A computational study on the combustion of hydrogen/methane blended fuels for a micro gas turbines

To understand the combustion performance of using hydrogen/methane blended fuels for a micro gas turbine that was originally designed as a natural gas fueled engine, the combustion characteristics of a can combustor has been modeled and the effects of hydrogen addition were investigated. The simulations were performed with three-dimensional compressible k-ε turbulent flow model and presumed probability density function for chemical reaction. The combustion and emission characteristics with a variable volumetric fraction of hydrogen from 0% to 90% were studied. As hydrogen is substituted for methane at a fixed fuel injection velocity, the flame temperatures become higher, but lower fuel flow rate and heat input at higher hydrogen substitution percentages cause a power shortage.
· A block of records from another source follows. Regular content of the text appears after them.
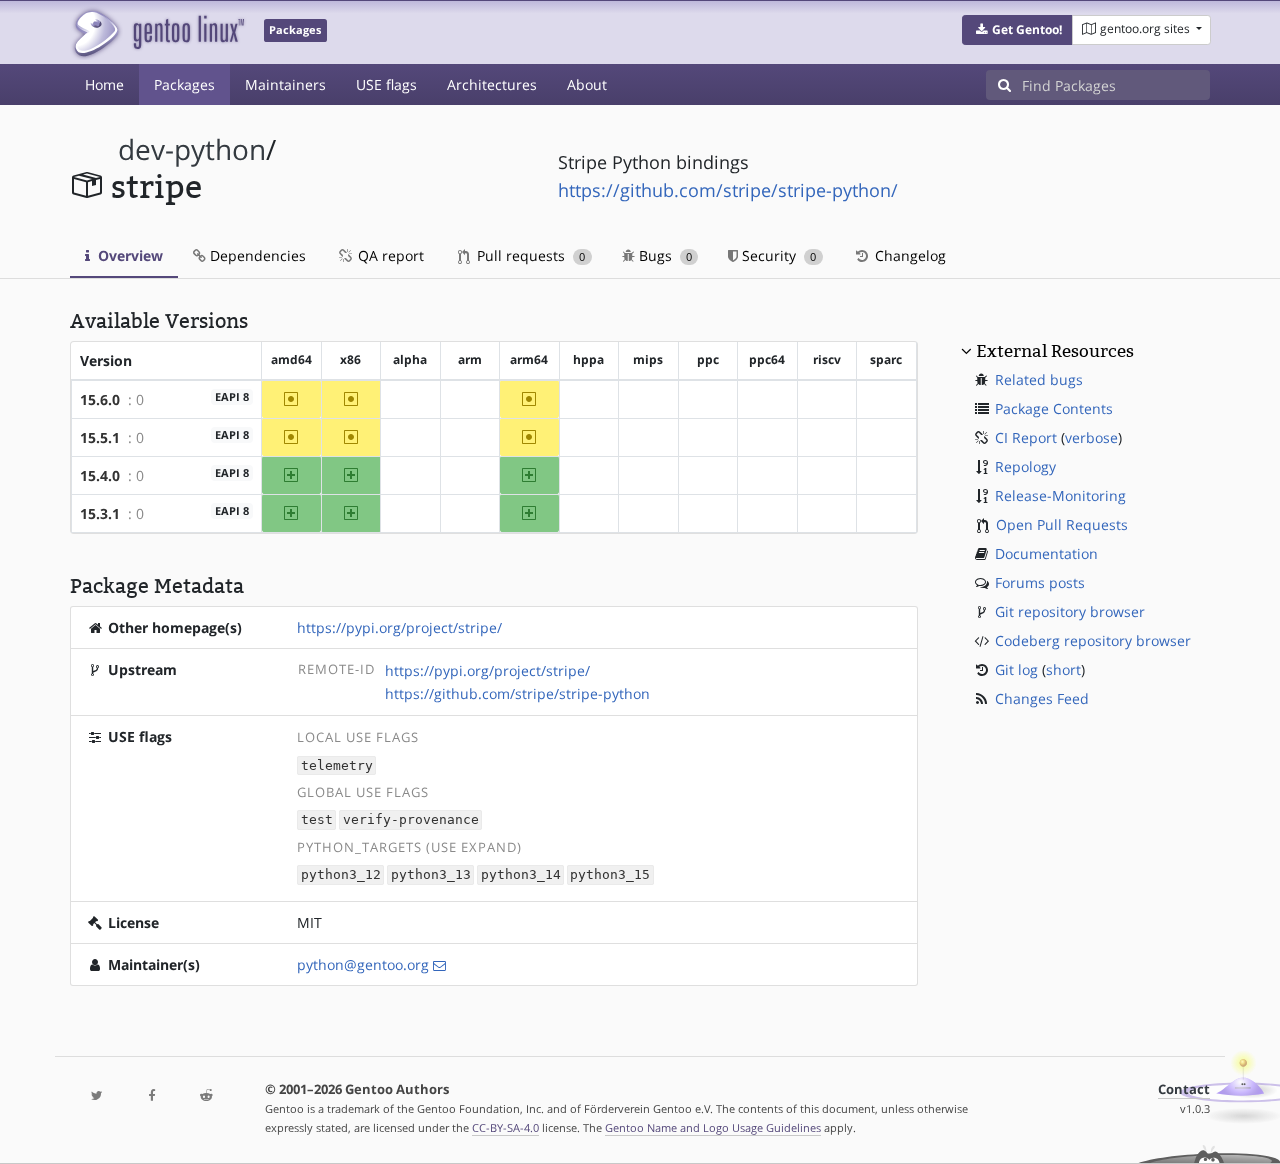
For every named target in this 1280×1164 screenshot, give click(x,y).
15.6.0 (100, 399)
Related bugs (1039, 379)
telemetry (337, 765)
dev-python (192, 149)
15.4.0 (100, 475)
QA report (389, 255)
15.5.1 (100, 437)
To apply the blended fuels at a constant fuel flow rate, the flame temperatures are increased with increasing hydrogen percentages. This will benefit the performance of gas turbine, but the cooling and the NOx emissions are the primary concerns. While fixing a certain heat input to the engine with blended fuels, wider but shorter flames at higher hydrogen percentages are found, but the substantial increase of CO emission indicates a decrease in combustion efficiency. Further modifications including fuel injection and cooling strategies are needed for the micro gas turbine engine with hydrogen/methane blended fuel as an alternative.